Luke Daniels may have only made 42 appearances for Town in all competitions, but it only takes one game to make yourself a hero.
The likes of Chris Weale and Chris Neal may have played more time than the young West Bromwich Albion loanee, but it is Luke’s name that still gets spoken about on the terraces. Whenever Town go back to Gigg Lane you hear people reminiscing about the day that Daniels guided Town to Wembley. That performance came at the end of Luke’s first full-season as a number one goalkeeper in the Football League and it’s a year that he still looks upon fondly now.
“It was only a year, but it wasn’t a bad year,” Luke told Town Talk.
“When I arrived I really liked it. We were obviously in the new stadium and I had a good long chat with the manager and I was really looking forward to it. It was the first loan for me where I was going in as a number one to play games, so it was quite exciting.
“You can play as much football as you want, but until you are playing real football it’s not the same, so it was a great opportunity for me and I was really excited about getting there and getting some games in.
“When you are in the Academy systems it’s a lot about performance and the results don’t tend to matter as much, so to go into a team where it really matters week in week out was good and the Gaffer gave me lots of help along the way.”
Daniels was only 20 when he arrived at what was then called the Prostar Stadium. It seemed a big ask for someone of his age to become a number one in a team, which included the likes of Grant Holt, Paul Murray, Graham Coughlan and Mike Jackson, but Luke believes those experienced figures actually helped make him a better goalkeeper.
“I didn’t really feel the pressure”, Daniels said.
“The experience in front of me helped when I was a young kid, so it was a positive thing really. When you are a kid you just want to get on with it, but they would take to me and tell me when to slow it down and things, so it was really good for my development.
“I think I left the club a better ‘keeper than when I joined and I must have done something right because Coughlan took me to Southend when he was there, so I must have impressed him to some extent, so it’s good that I managed to gain the respect of a senior pro.”

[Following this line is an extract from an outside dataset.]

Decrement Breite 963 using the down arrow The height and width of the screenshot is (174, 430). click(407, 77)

Daniels had enjoyed a good season as Town reached the play-offs, but it was on the 10th May 2009 that he made himself a hero with Town fans. In normal time, Daniels saved Phil Jevons' spot kick before Kevin McIntyre struck late to send the game into extra-time. However, when Steve Leslie was red carded just seconds into the extra period it appeared that Town’s hopes were dashed. It took an inspired performance from Daniels, who pulled off save after save in extra-time to give Town hope. Then it was all down to penalties and it was Luke again who proved to be the hero saving from Danny Racchi and Andy Bishop as Town went through the Wembley. Daniels admits it was probably the best performance he has ever put in.
“That’s still one of the highlights of my career really”, said Luke.

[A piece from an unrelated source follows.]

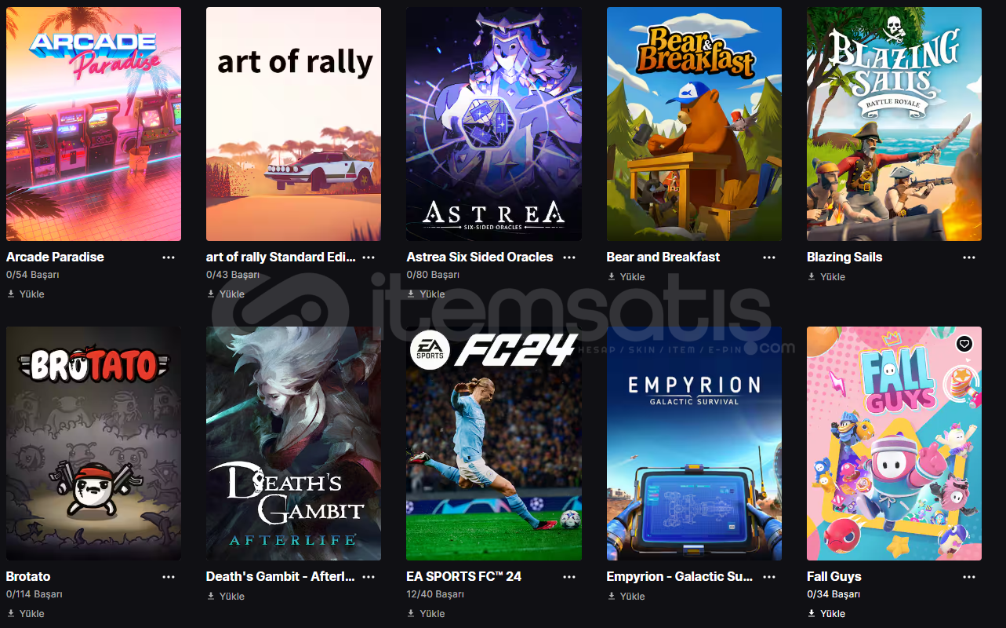Viewport: 1006px width, 628px height.
Task: Open the options menu for Brotato
Action: (169, 577)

“It was one of them where everything just seemed to go well for me. Games like that don’t happen very often – where you end up saving three penalties and about 20-odd shots on target – so it was nice to contribute and get through to the final.
“Obviously, I was to blame for their goal in the first leg, so that put a bit more pressure on me going into the second leg, so it was relief as much as anything that I had managed to help contribute to us turning the tie around and getting through.

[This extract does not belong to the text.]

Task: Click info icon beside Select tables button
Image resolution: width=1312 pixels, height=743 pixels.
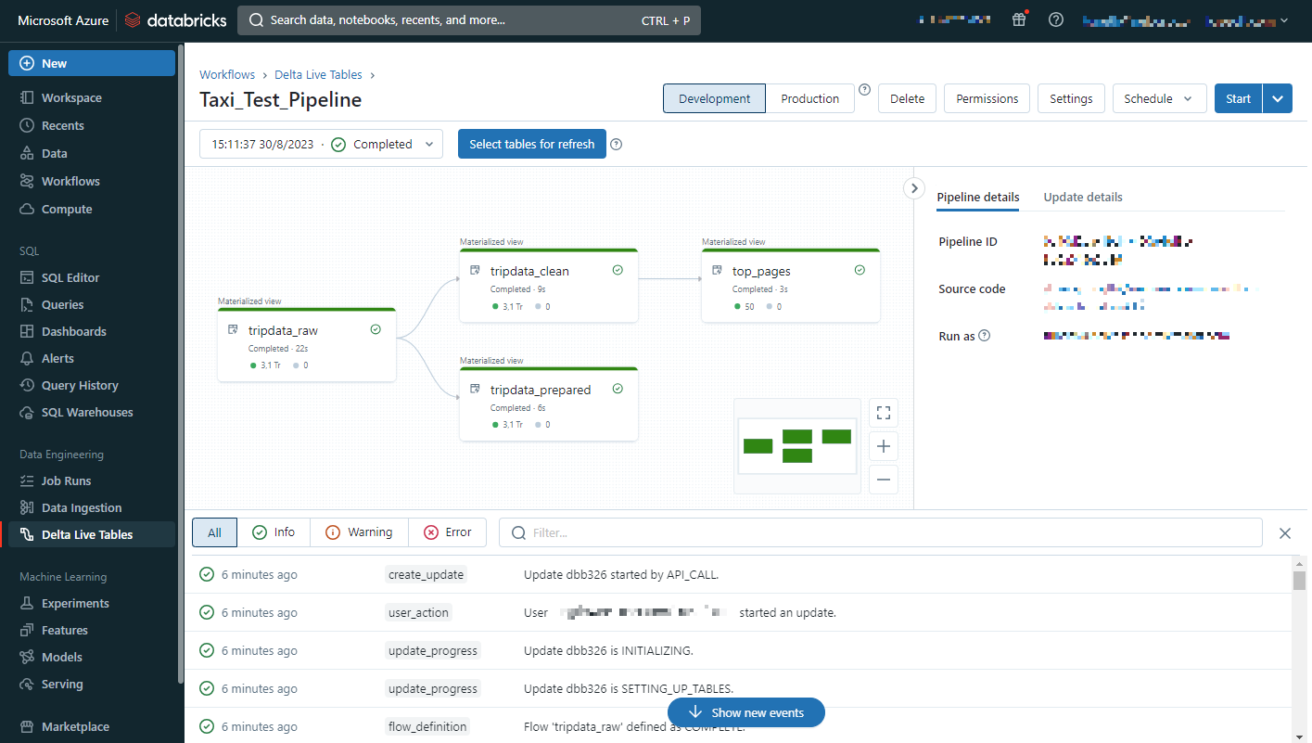Action: point(616,145)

“We did have a really good group that year and we never thought that we weren’t going to get through, even though a lot of people were saying that we were done-for after the first leg, but that wasn’t something that we felt and obviously we went onto prove that.”
A couple of weeks after that win at Bury, Town fans travelled in their numbers to Wembley for the second time in three years. Gillingham were the opponents but Simeon Jackson’s header from Josh Wright’s corner in the 89th minute meant the Gills were promoted to League One, much to the disappointment of Daniels.
“The manner of the defeat – a last minute header – made it hard to take”, reflected Daniels.
“It is what it is unfortunately. Someone’s got to lose and unfortunately on that day they just seemed to pip us to it.
“I’d been to Wembley a couple of years before on the bench with West Brom in the play-off final, so I kind of had an idea about what the occasion was like, but to be out there playing was another really good experience that I take away from my time with Shrewsbury.”
It’s now nearly 10 years since the cries of ‘Luke, Luke, Luke Daniels’ were heard at the Montgomery Waters Meadow, but Luke still holds the club dearly and he believes that his spell with the club set him up well for the future.
“I think Shrewsbury always holds a special place for me because it was the first time that I established myself as a number one in League football”, admitted Luke.
“I obviously moved up into League One and pushed on and tested myself a bit more. Different clubs have different tests and I’ve been in relegation battles, I’ve been in promotion chasing teams, so I’ve pretty much encompassed everything since.
“But, it was my first attempt at playing football in the Football League and I got 40-odd games in my first full-season, which was really good and it’s somewhere that I hold in high regard. I’ve been there in pre-season friendlies and a few league games and it’s a club that I always enjoy coming back to.”